Alors, comment se situent la France et ses voisins en matière de retraite ? Voici un guide complet pour comprendre les différences majeures entre les pays de l’Union européenne.
Sommaire
Comparatif retraite Europe : synthèse des principaux indicateurs
Avant d’entrer dans les détails, voici un tableau comparatif simplifié des systèmes de retraite dans quelques pays clés d’Europe :
Pays | Âge légal (2025) | Durée de cotisation (taux plein) | Taux de cotisation retraite (%) | Système dominant |
---|---|---|---|---|
France | 64 ans | 43 ans | ~28 % | Répartition (annuités) |
Allemagne | 66 ans et 2 mois | 35 ans | 18,6 % | Répartition (points) |
Italie | 67 ans | 36 ans | 33 % | Répartition + capitalisation |
Espagne | 66 ans et 8 mois | 37,5 ans | ~28 % | Répartition (annuités) |
Pays-Bas | 67 ans | 50 ans de résidence | ~25 % | Capitalisation + répartition |
Suède | 63-69 ans (flexible) | 40 ans | 18,5 % (16 % répartition + 2,5 % capi) | Répartition + capitalisation |
Belgique | 66 ans (67 ans en 2030) | 45 ans | ~25 % | Répartition (annuités) |
Portugal | 66 ans et 7 mois | 40 ans | ~25 % | Répartition (annuités) |
Autriche | 65 ans (H) / 61 ans (F, prog. à 65) | 45 ans | ~22,8 % | Répartition (annuités) |
Finlande | 64 ans et 9 mois | Variable selon carrière | ~24,4 % | Répartition + capitalisation |
Grèce | 67 ans (ou 62 ans avec 40 ans) | 15 à 40 ans | ~20 % | Répartition (annuités) |
Danemark | 67 ans (69 ans dès 2035) | 40 ans de résidence | ~25 % | Capitalisation + répartition |
Irlande | 66 ans | 40 ans | ~14 % | Mixte (forfait + complément privé) |
Pologne | 65 ans (H) / 60 ans (F) | 25 ans (H) / 20 ans (F) | ~20 % | Répartition (points) |
Roumanie | 65 ans (H) / 62 ans et 5 mois (F) | 35 ans (H) / 31 ans (F) | ~21 % | Répartition (points + annuités) |
Tchéquie | 64 ans et 4 mois | 35 ans | ~28 % | Répartition (annuités) |
Hongrie | 65 ans (H) / 62 ans (F) | 40 ans (F : accès retraite anticipée) | ~23 % | Répartition (annuités) |
Comprendre les modèles de retraite en Europe
Les systèmes de retraite en Europe reposent principalement sur deux grands modèles historiques : le modèle bismarckien et le modèle beveridgien.
Deux traditions opposées
- Le modèle bismarckien, adopté par des pays comme la France, l’Allemagne, l’Autriche, repose sur la contributivité : plus on cotise, plus on perçoit de pension. Il est souvent géré par les partenaires sociaux.

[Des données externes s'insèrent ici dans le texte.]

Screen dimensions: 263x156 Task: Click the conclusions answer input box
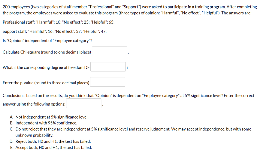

- Le modèle beveridgien, présent au Royaume-Uni, aux Pays-Bas ou en Scandinavie, est basé sur la solidarité et financé par l’impôt. Il vise à garantir un minimum de pension, quelle que soit la carrière.
Mais aujourd’hui, tous les pays européens combinent à des degrés divers répartition et capitalisation, avec des systèmes hybrides qui mêlent retraite publique et complémentaires privées.
La diversité des systèmes de calcul des retraites en Europe
Les systèmes de calcul des pensions varient autant que les cultures sociales et économiques des pays européens. Une carte publiée par Statista et basée sur les données de Toute l’Europe permet de visualiser clairement cette diversité, en identifiant quatre grands modèles utilisés dans l’Union européenne.
- Le système par annuités, dominant en France, Espagne, Belgique ou Portugal, repose sur la durée de cotisation et le salaire de référence. C’est un système à prestations définies : les salariés savent à l’avance ce qu’ils percevront, en fonction de leur carrière.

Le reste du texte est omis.